Tekst |
Heden den een en dertigsten Augustus negentienhonderd vijf zijn voor ons, Ambtenaar van den Burgerlijken Stand der Gemeente Dockum, Provincie Friesland, verschenen:
Cornelis Hendrikus van Hees oud veertig jaren, geboren te Helder, van beroep confiseur, wonende aldaar, meerderjarige zoon van Willebrordus van Hees, overleden en van Anna Margaretha van Hert, zonder beroep, wonende te Helder, indertijd echtelieden en
Geertruida Antonia Visser oud zes en dertig jaren, geboren te Akkrum, zonder beroep, wonende te Dockum, binnen de laatste zes maanden mede te Amsterdam woonachtig geweest, meerderjarige dochter van Walle Visser, overleden en van Catharina Overmeer, van beroep winkeliersche, wonende te Dockum, indertijd echtelieden.
Welke ons verzzocht hebben het door hen voorgenomen huwelijk te voltrekken waarvan de afkondigingen op Zondagen den dertienden en twintigsten Augustus dezes jaars binnen deze gemeente en in de gemeenten Helder en Amsterdam zonder stuiting hebben plaats gehad.
En hebben de comparanten tot dat einde aan ons overlegd: Hunne geboorteakten; Certificaten van den ongehinderden afloop der afkondigingen in de gemeenten Helder en Amsterdam.
Waarna wij hun in het openbaar hebben afgevraagd of zij elkander tot Echtgenoten aannemen en getrouwelijk al de plichten zullen vervullen, welke door de Wet aan den huwelijken staat zijn verbonden. Waarop door ieder afzonderlijk een toestemmend antwoord zijnde gegeven, hebben wij in naam der wet verklaard, dat Cornelis Henderikus van Hees en Geertruda Antonia Visser bovengenoemd, door den echt aan elkander zijn verbonden.

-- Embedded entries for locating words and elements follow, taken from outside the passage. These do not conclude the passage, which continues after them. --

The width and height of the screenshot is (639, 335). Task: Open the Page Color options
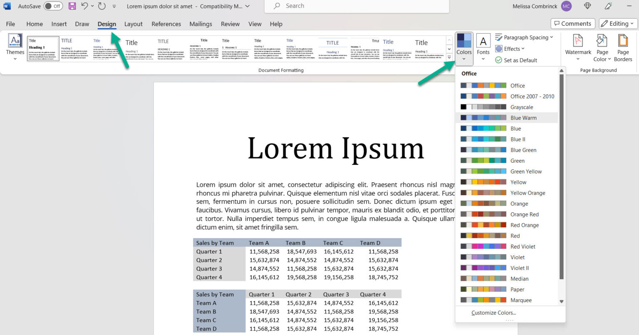(x=602, y=47)
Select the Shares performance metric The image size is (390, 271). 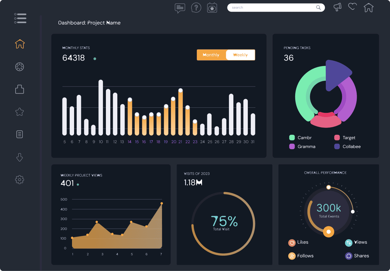point(357,256)
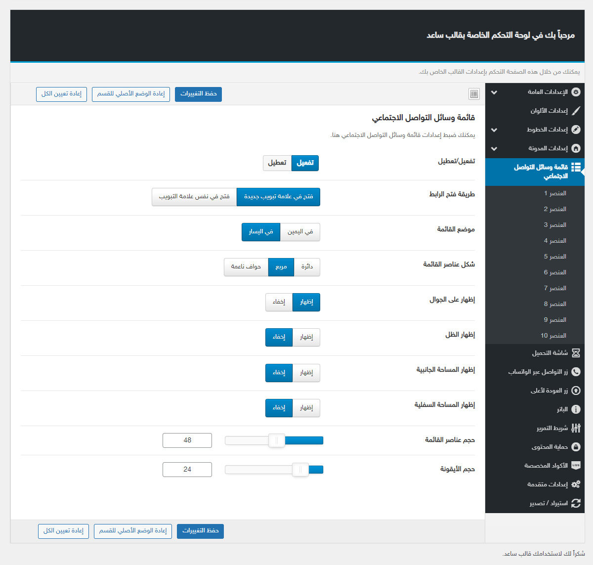This screenshot has width=593, height=565.
Task: Open the إعدادات متقدمة sidebar section
Action: (548, 484)
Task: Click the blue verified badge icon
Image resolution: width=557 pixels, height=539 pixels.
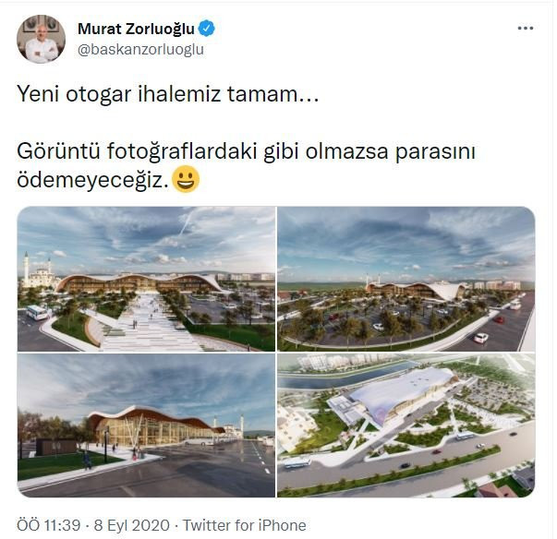Action: tap(206, 29)
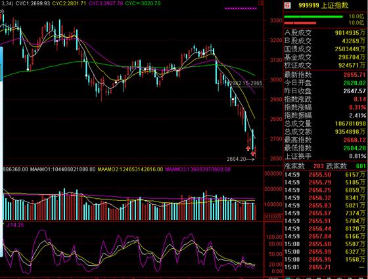Click the green CYC∞:3020.70 indicator label
The width and height of the screenshot is (368, 279).
click(x=143, y=3)

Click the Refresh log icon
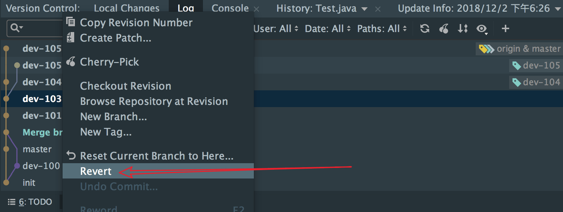[x=425, y=29]
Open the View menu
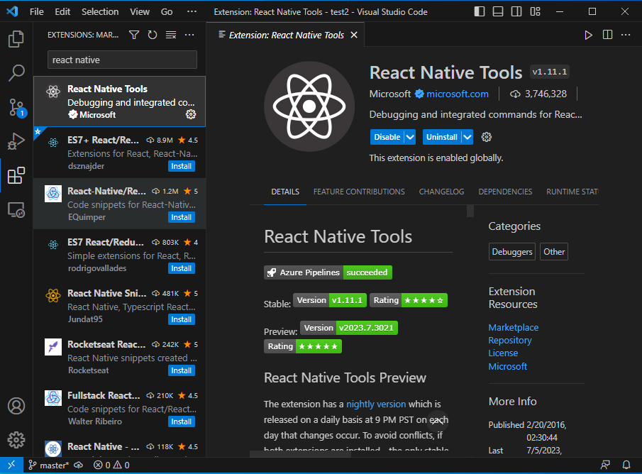Screen dimensions: 642x474 pyautogui.click(x=139, y=11)
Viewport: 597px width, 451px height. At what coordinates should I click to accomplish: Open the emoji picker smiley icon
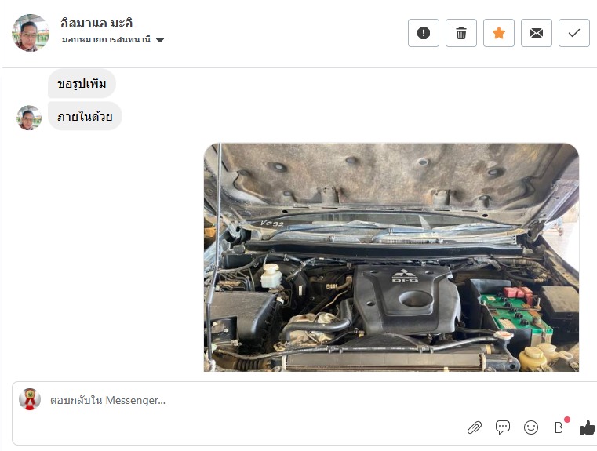pyautogui.click(x=531, y=427)
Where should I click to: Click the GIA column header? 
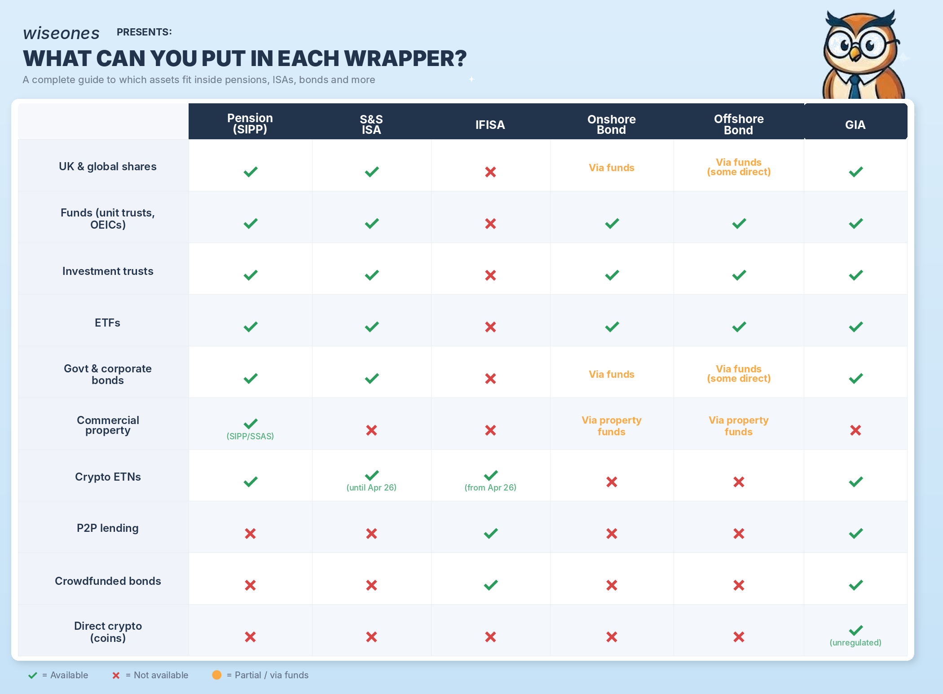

In tegenwoordigheid van Hermanus Wibertus Visser, oud negen en dertig jaren, Koopman, wonende te Dockum, broeder der Bruid, Johannes Georg Visser, oud twee en dertig jaren, Koopman, wonende te Dockum, broeder der Bruid, Isaac Johannes van Hees, oud negen en twintig jaren, Koopman, wonende te Rotterdam, broeder des Bruidegoms en Franciscus Berends, oud veertig jaren, sigarenmaker, wonende te Leeuwarden, schoonbroeder der Bruid.
Waarvan wij deze akte hebben opgemaakt, den verschijnende partijen en getuigen voorgelezen en daarna met hen onderteekend.